Ce n'est pas une question d'âge de l'enfant qui n'a rien à voir là dedans. 
De plus les indemnités de repas et celles d'entretien sont deux choses différentes. 
Invitez ce parent à se plaindre auprès du législateur. 
C'est une obligation à laquelle il doit se plier et il peut déjà s'estimer heureux que vous ne soyez pas au dessus du barème légal  pour les indemnités d'entretien. 
Avec un parent employeur de ce type pour moi pas d'heure complémentaires possible, pas de souplesse.  C'est le genre à vouloir le bras quand on lui donne la main.


----------



## Marine35 (29 Décembre 2022)

Bonjour, si vous qui préparez les repas, ils devraient vous régler des indemnités repas en plus de l’IE. Les repas ne sont pas inclus dans l’IE. Il y a une grille tarifaire des IE avec un taux minimum obligatoire. Si ils commencent à chipoter sur ça, ce n’est pas bon signe. J’imagine qu’aucun contrat n’a été signé pour le moment et y’a de fortes chances que les 40h hebdo passent à 30h au moment de la signature ( c’est fréquent)


----------



## Catie6432 (29 Décembre 2022)

Les parents employeurs devront estimer le prix moyen des repas préparés par eux. Vous devrez intégrer ce montant x par le nombre de repas dans le calcul de vos revenus sur votre déclaration de revenus annuelle. Le montant déterminé devra être précisé au contrat de travail ou faire l'objet d'une attestation écrite de l'employeur. 
Vous n.aurez pas d'indemnités de repas à fait figurer sur les bulletins de salaire si c'est l'employeur qui fourni les repas. 
L'indemnité d'entretien c'est autre chose. Elle ne peut pas être négociée par les parties contractantes au moins pour la part correspondant au minimum garanti par décret. C'est en quelque sorte un minimum légal. Un futur parent employeur qui voudrait s'exonérer du respect de ses obligations légales, ça ne m'inspire pas confiance !


----------



## angèle1982 (29 Décembre 2022)

Wouah ils confondent IE et IR ! les IE pour 10h seront au 1/1/2023 à 4.01 euros pour 10het même plus si vous comptez comme je vous l'ai soumis le lavage des plats et électricité en plus pour les repas non fournis ! ils ne peuvent donner moins c'est LA LOI ! vous avez déjà signé avec eux ? parce que moi j'y réfléchis plutôt 2 fois qu'une ! çà sent les embrouilles pour tout ATTENTION !


----------



## bidulle (29 Décembre 2022)

à mon avis les parents confondent indemnité d'entretien et indemnité de repas.

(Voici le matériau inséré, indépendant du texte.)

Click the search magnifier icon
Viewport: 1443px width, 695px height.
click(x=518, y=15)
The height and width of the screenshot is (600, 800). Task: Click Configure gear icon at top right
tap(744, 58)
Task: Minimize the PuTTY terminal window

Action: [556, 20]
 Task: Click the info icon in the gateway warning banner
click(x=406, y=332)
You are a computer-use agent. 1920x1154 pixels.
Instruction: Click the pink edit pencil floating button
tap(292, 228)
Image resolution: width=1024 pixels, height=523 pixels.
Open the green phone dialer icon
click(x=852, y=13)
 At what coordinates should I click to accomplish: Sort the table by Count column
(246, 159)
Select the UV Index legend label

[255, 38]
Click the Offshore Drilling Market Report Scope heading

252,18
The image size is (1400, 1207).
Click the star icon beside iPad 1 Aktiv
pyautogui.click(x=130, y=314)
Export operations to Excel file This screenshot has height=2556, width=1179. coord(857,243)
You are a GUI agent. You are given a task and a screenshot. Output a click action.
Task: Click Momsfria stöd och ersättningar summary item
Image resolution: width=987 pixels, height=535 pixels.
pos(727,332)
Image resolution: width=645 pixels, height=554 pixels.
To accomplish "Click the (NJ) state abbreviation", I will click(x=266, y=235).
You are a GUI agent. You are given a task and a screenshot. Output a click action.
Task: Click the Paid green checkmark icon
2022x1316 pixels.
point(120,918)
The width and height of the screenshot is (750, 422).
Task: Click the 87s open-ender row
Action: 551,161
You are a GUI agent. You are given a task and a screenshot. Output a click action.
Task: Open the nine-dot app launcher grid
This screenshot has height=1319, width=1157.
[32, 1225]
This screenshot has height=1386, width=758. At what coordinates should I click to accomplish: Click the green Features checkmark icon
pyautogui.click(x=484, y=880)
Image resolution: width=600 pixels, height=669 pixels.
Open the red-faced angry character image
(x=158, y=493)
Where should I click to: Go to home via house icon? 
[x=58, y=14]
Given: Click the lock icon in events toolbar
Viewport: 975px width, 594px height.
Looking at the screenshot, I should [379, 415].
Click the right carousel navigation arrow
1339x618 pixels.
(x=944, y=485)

il faut absolument bien leur expliquer et si jamais ça n'est pas ça, que ce n'est pas une confusion : et bien NE PAS SIGNER avec eux car là ça ne va pas aller du tout !


----------



## Moumoune14 (29 Décembre 2022)

Non, j'ai pas encore signé le contrat. Je vais en reparlé avec eux. Si je vois que sa coince encore avec autre chose, je ne signerai pas le contrat. Merci pour vos réponses.


----------



## pommedamour26 (29 Décembre 2022)

Ils n’ont qu’à regarder sur le simulateur d’indemnités journalières qui est sur le service public.fr où elles sont calculées 
C’est le montant minimum à appliquer moi je fais comme ça au moins c’est un site officiel et voient que ce n’est pas moi qui choisit le tarif mais qu’il est réglementé avec un minimum légal


----------



## Ariv42 (29 Décembre 2022)

Vous devez être inscrit pour voir ce lien » Je m'inscris


----------



## Nounousand02 (30 Décembre 2022)

Moi je prend 3.95euro/ jour .
pour une semaine à 38h je fais 2jour 9h et 2jour 10h donc 4jour×3.95=15.80 / si je fais avec le mini légal sa me ferai 2×3.61+2×4.01=15.24  . Je peut laisser comme sa du coup ?


----------



## Griselda (30 Décembre 2022)

Les PE sont les responsables légaux de ce qu'ils déclarent et te paie.
Ça doit correspondre à ce qui est écrit au contrat et ne peux être en dessous du minimum légal à l'instant T.
Si ton contrat dit que c'est 3.95€/jour pour une journée de 9h, néanmoins au 1er janvier pour une journée de 10h ça ne peut pas être en dessous de 4.01 et non 3.95. Si le PE respecte la loi et ton contrat il fera donc 3.95/jour de 9h et 4.01/jour de 10h.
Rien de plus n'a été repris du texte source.